■ TASK GOAL
Copy out the records from the line containing "Strategic [677, 291]" through the line containing "Looking at the", keeping every line exactly as it is.

[Item position entries]
============================================================

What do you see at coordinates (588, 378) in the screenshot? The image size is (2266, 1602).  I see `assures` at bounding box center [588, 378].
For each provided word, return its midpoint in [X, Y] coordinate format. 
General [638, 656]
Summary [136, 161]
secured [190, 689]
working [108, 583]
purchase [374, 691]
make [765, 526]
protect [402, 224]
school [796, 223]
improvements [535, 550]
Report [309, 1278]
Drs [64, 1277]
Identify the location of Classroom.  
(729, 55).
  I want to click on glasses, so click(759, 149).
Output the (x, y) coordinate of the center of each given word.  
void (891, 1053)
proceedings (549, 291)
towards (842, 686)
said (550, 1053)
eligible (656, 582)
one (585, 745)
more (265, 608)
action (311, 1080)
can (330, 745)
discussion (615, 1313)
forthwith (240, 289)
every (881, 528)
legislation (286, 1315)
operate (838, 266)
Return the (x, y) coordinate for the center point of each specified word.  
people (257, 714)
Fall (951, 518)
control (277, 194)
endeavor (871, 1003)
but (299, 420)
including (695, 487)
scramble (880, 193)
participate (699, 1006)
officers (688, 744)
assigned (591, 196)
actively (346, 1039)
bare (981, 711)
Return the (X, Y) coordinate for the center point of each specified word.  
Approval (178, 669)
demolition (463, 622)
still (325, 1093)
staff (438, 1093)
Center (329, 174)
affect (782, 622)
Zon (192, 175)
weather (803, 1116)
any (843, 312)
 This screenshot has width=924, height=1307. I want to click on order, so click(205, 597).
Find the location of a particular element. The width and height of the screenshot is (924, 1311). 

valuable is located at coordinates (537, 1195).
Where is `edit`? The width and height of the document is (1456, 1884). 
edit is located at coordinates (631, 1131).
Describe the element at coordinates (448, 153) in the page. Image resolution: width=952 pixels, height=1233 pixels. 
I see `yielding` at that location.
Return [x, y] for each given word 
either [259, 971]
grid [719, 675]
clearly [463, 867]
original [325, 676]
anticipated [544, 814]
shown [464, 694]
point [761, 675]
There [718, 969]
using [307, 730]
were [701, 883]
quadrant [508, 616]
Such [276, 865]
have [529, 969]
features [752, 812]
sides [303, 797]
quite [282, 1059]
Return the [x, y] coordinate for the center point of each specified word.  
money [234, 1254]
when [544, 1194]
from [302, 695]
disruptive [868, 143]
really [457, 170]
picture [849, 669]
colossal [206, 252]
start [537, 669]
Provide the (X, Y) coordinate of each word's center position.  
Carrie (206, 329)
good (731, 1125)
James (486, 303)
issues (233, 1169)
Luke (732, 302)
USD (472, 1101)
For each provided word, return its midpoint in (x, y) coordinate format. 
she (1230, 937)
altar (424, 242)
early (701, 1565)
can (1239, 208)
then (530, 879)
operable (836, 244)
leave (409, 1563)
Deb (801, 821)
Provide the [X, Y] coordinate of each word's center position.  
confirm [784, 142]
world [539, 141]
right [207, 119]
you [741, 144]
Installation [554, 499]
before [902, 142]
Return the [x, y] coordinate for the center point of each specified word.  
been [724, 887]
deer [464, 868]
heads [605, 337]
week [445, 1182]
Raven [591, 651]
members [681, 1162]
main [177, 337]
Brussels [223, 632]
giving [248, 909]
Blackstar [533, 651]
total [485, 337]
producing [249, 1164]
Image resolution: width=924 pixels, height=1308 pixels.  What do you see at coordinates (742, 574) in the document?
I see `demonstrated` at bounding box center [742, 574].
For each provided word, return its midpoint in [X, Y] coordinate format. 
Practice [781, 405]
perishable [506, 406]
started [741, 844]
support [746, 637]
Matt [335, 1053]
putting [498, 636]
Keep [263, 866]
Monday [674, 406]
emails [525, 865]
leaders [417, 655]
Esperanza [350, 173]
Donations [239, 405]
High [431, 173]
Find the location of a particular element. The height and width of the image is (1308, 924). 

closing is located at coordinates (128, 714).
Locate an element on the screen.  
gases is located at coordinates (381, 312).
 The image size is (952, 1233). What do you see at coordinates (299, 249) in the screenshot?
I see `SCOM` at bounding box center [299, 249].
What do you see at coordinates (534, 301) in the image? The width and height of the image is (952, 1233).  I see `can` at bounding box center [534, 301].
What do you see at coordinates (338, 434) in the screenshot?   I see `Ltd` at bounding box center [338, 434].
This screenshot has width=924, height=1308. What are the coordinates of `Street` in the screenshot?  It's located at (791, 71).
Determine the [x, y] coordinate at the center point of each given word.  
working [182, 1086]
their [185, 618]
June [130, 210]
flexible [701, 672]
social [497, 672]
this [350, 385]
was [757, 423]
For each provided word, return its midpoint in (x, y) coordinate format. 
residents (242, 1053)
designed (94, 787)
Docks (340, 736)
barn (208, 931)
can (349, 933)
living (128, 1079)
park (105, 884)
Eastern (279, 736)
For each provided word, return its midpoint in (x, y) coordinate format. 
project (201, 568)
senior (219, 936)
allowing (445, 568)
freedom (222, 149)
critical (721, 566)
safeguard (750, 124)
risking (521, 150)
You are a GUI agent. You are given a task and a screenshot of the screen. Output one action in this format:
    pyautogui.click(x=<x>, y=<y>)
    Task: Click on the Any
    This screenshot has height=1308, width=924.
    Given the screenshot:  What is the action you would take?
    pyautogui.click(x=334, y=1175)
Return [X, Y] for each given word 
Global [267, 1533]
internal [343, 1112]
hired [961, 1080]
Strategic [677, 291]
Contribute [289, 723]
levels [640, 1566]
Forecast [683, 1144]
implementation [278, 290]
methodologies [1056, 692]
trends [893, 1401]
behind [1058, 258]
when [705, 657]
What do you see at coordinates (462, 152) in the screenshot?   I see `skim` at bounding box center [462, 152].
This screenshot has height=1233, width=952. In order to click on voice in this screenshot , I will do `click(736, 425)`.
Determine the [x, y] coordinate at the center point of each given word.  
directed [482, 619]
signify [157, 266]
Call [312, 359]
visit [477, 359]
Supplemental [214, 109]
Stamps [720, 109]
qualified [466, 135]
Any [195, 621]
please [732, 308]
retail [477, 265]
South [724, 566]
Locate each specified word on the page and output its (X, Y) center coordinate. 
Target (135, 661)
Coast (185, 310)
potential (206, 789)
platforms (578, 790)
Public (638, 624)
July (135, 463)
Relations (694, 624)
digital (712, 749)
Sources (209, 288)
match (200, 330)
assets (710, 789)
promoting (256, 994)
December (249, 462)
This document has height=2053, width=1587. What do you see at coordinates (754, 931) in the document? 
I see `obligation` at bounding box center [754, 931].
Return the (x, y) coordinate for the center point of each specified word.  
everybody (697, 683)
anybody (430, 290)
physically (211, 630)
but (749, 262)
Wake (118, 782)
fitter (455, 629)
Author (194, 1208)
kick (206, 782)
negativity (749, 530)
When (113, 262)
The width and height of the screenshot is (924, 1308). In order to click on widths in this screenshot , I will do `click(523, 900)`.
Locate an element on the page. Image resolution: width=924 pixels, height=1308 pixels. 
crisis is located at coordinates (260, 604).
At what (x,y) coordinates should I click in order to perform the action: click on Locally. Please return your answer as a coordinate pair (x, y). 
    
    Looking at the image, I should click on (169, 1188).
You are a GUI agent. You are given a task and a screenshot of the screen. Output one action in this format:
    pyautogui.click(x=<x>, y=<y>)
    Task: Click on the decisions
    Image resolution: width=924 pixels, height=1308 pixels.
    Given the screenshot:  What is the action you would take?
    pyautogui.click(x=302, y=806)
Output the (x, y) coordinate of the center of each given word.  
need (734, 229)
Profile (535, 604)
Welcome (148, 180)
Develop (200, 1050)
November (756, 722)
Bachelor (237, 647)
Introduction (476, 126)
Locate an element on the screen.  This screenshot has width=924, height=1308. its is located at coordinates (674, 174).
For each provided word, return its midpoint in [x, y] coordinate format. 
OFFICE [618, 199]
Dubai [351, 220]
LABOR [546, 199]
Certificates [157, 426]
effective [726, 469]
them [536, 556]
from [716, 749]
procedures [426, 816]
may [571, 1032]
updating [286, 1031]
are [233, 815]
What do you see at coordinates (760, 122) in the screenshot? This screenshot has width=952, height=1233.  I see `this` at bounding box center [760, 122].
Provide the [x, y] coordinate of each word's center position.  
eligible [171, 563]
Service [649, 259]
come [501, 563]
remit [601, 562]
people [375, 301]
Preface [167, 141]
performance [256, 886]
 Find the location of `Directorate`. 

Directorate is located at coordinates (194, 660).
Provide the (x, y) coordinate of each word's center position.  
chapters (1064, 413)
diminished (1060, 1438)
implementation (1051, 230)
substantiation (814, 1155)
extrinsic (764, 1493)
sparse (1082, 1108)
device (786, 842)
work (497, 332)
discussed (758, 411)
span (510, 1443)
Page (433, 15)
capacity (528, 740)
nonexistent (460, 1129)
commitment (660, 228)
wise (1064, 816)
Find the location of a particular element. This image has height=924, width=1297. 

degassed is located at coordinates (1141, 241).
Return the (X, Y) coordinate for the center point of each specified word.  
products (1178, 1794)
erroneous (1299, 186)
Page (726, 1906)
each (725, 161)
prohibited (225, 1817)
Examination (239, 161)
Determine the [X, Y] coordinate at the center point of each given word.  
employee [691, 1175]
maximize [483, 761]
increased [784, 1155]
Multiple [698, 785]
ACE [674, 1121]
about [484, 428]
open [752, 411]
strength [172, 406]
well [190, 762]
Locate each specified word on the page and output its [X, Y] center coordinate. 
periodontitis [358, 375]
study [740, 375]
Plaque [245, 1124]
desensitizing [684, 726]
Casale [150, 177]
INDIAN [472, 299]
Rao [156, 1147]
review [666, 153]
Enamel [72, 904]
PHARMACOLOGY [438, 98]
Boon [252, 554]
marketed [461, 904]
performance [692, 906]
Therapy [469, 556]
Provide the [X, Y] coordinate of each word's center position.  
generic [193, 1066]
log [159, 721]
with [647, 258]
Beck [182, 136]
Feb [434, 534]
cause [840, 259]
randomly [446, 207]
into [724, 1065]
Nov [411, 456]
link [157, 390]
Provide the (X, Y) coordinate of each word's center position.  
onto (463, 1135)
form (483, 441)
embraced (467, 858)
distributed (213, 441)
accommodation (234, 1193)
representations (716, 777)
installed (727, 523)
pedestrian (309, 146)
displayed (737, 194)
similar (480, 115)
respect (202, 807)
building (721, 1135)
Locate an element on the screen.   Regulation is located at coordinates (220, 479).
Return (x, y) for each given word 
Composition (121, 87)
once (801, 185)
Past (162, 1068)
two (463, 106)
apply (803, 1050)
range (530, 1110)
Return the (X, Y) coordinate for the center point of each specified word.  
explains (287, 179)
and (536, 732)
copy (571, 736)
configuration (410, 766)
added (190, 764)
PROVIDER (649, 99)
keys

============================================================

■ RESULT FOR THIS EXERCISE
Strategic [677, 291]
Contribute [289, 723]
levels [640, 1566]
Forecast [683, 1144]
implementation [278, 290]
methodologies [1056, 692]
trends [893, 1401]
behind [1058, 258]
when [705, 657]
What do you see at coordinates (462, 152) in the screenshot?   I see `skim` at bounding box center [462, 152].
This screenshot has height=1233, width=952. In order to click on voice in this screenshot , I will do `click(736, 425)`.
Determine the [x, y] coordinate at the center point of each given word.  
directed [482, 619]
signify [157, 266]
Call [312, 359]
visit [477, 359]
Supplemental [214, 109]
Stamps [720, 109]
qualified [466, 135]
Any [195, 621]
please [732, 308]
retail [477, 265]
South [724, 566]
Locate each specified word on the page and output its (X, Y) center coordinate. 
Target (135, 661)
Coast (185, 310)
potential (206, 789)
platforms (578, 790)
Public (638, 624)
July (135, 463)
Relations (694, 624)
digital (712, 749)
Sources (209, 288)
match (200, 330)
assets (710, 789)
promoting (256, 994)
December (249, 462)
This document has height=2053, width=1587. What do you see at coordinates (754, 931) in the document? 
I see `obligation` at bounding box center [754, 931].
Return the (x, y) coordinate for the center point of each specified word.  
everybody (697, 683)
anybody (430, 290)
physically (211, 630)
but (749, 262)
Wake (118, 782)
fitter (455, 629)
Author (194, 1208)
kick (206, 782)
negativity (749, 530)
When (113, 262)
The width and height of the screenshot is (924, 1308). In order to click on widths in this screenshot , I will do `click(523, 900)`.
Locate an element on the page. Image resolution: width=924 pixels, height=1308 pixels. 
crisis is located at coordinates (260, 604).
At what (x,y) coordinates should I click in order to perform the action: click on Locally. Please return your answer as a coordinate pair (x, y). 
    
    Looking at the image, I should click on (169, 1188).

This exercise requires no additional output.